*EXERCISE INPUT*:
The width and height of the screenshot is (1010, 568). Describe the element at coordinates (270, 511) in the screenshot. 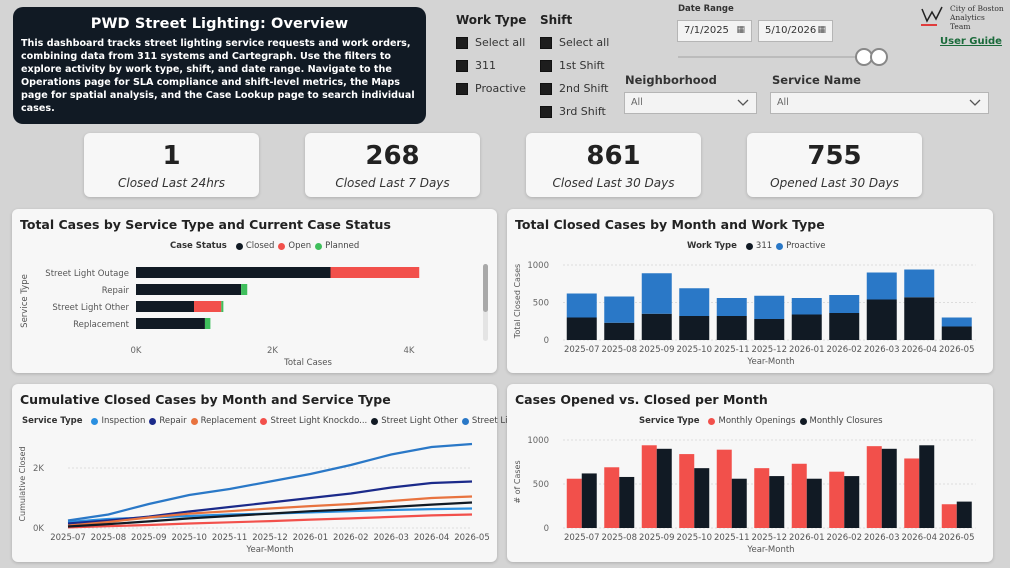

I see `series-line` at that location.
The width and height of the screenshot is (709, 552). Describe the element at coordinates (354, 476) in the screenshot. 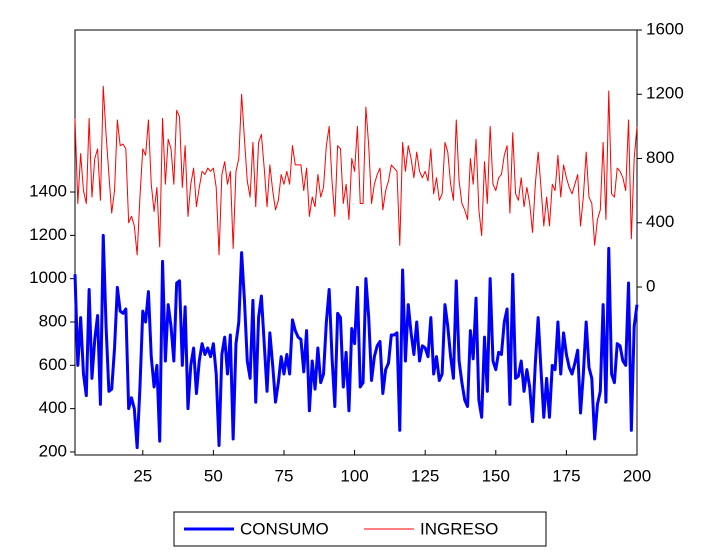

I see `x-tick-label: 100` at that location.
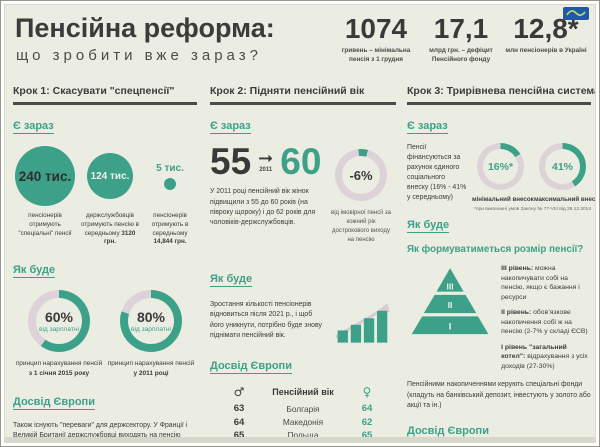  What do you see at coordinates (450, 305) in the screenshot?
I see `level-2-label: II` at bounding box center [450, 305].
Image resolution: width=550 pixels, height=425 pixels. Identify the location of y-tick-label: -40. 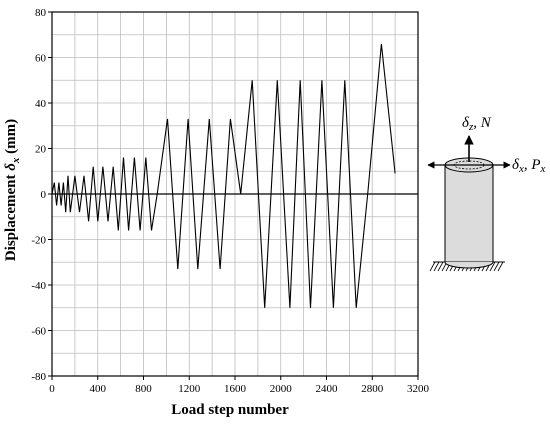
(38, 286).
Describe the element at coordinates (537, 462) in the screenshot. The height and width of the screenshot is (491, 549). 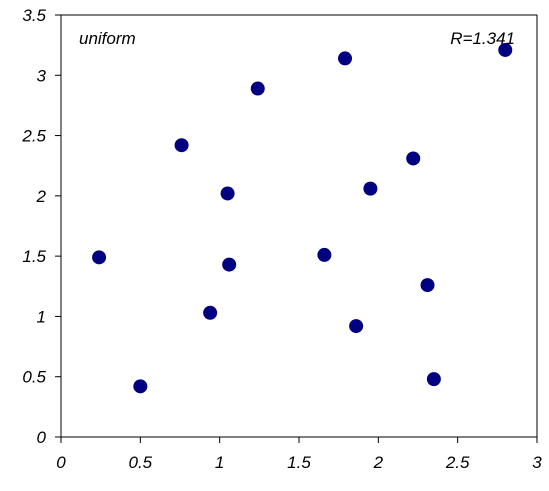
I see `x-tick-label: 3` at that location.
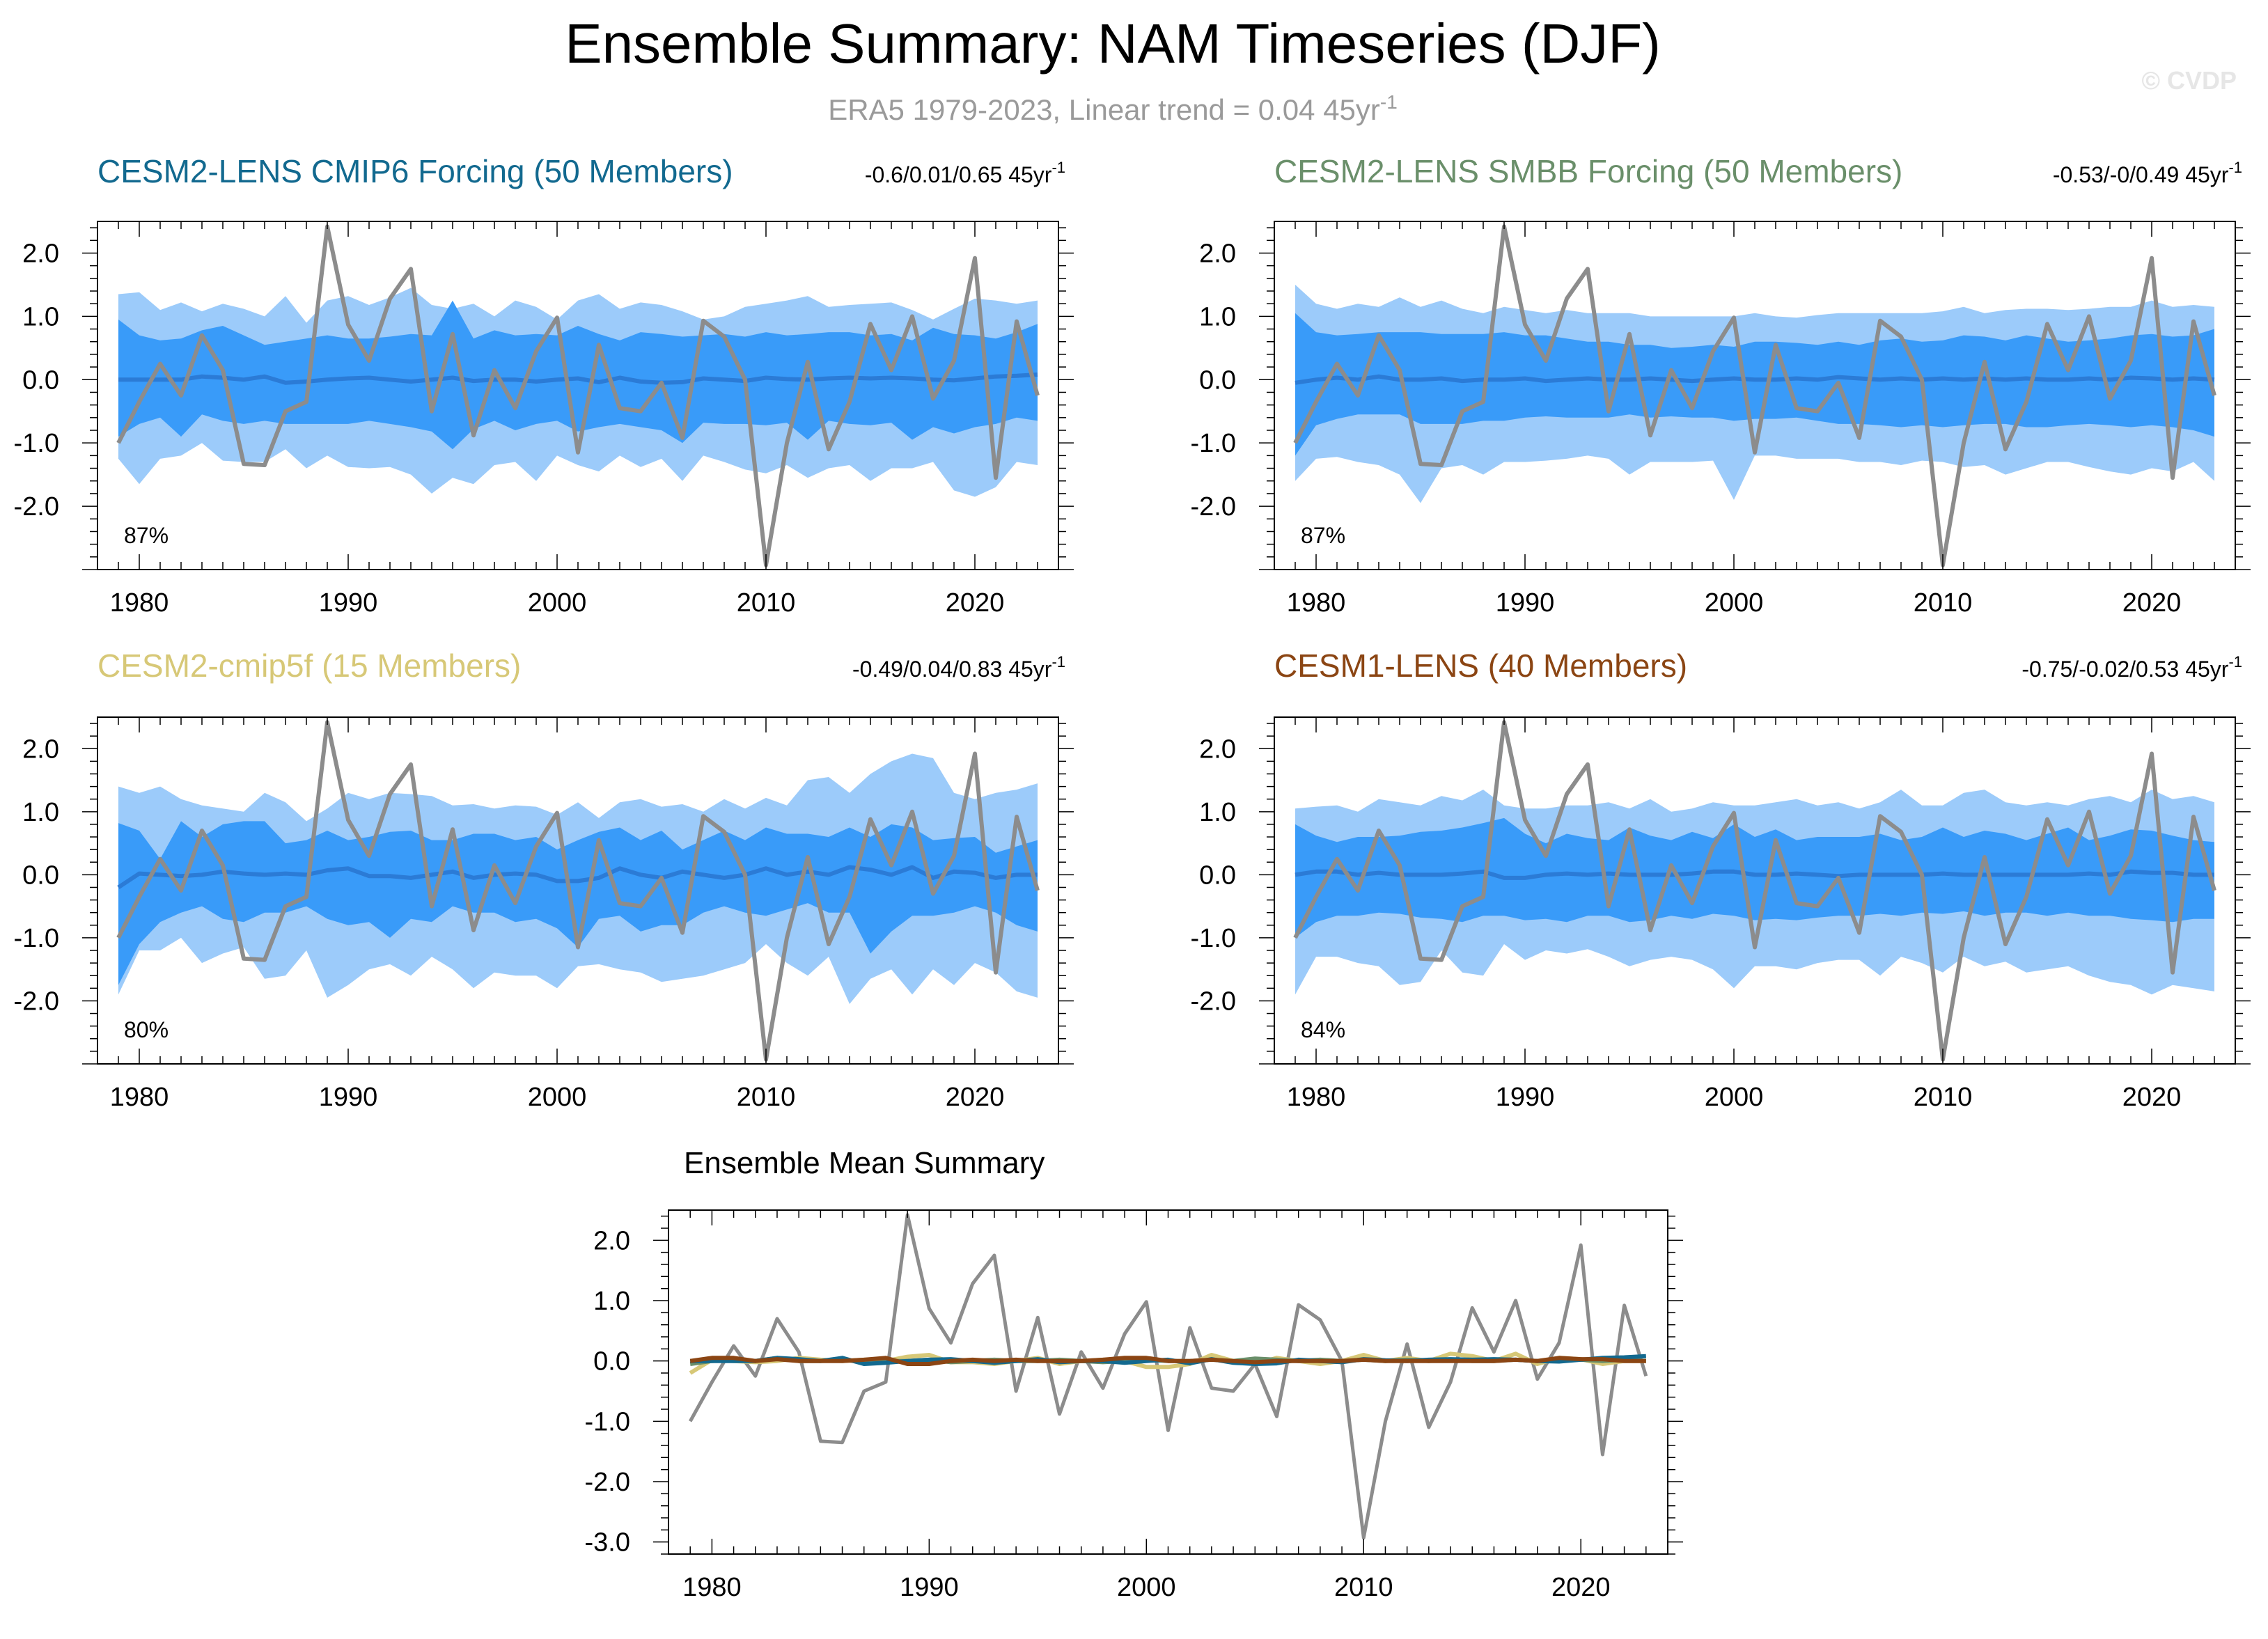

*GOAL OF THE EXERCISE*: Rewrite the lines above as a numbered list, leaving out the blank lines and the pictures.

*OUTPUT*:
1. The width and height of the screenshot is (1010, 568). Describe the element at coordinates (270, 511) in the screenshot. 
2. I see `series-line` at that location.
3. The width and height of the screenshot is (709, 552). Describe the element at coordinates (354, 476) in the screenshot. 
4. I see `x-tick-label: 100` at that location.
5.   What do you see at coordinates (450, 305) in the screenshot?
6. I see `level-2-label: II` at bounding box center [450, 305].
7. Image resolution: width=550 pixels, height=425 pixels. Identify the location of y-tick-label: -40. 
8. (38, 286).
9. Describe the element at coordinates (537, 462) in the screenshot. The height and width of the screenshot is (491, 549). 
10. I see `x-tick-label: 3` at that location.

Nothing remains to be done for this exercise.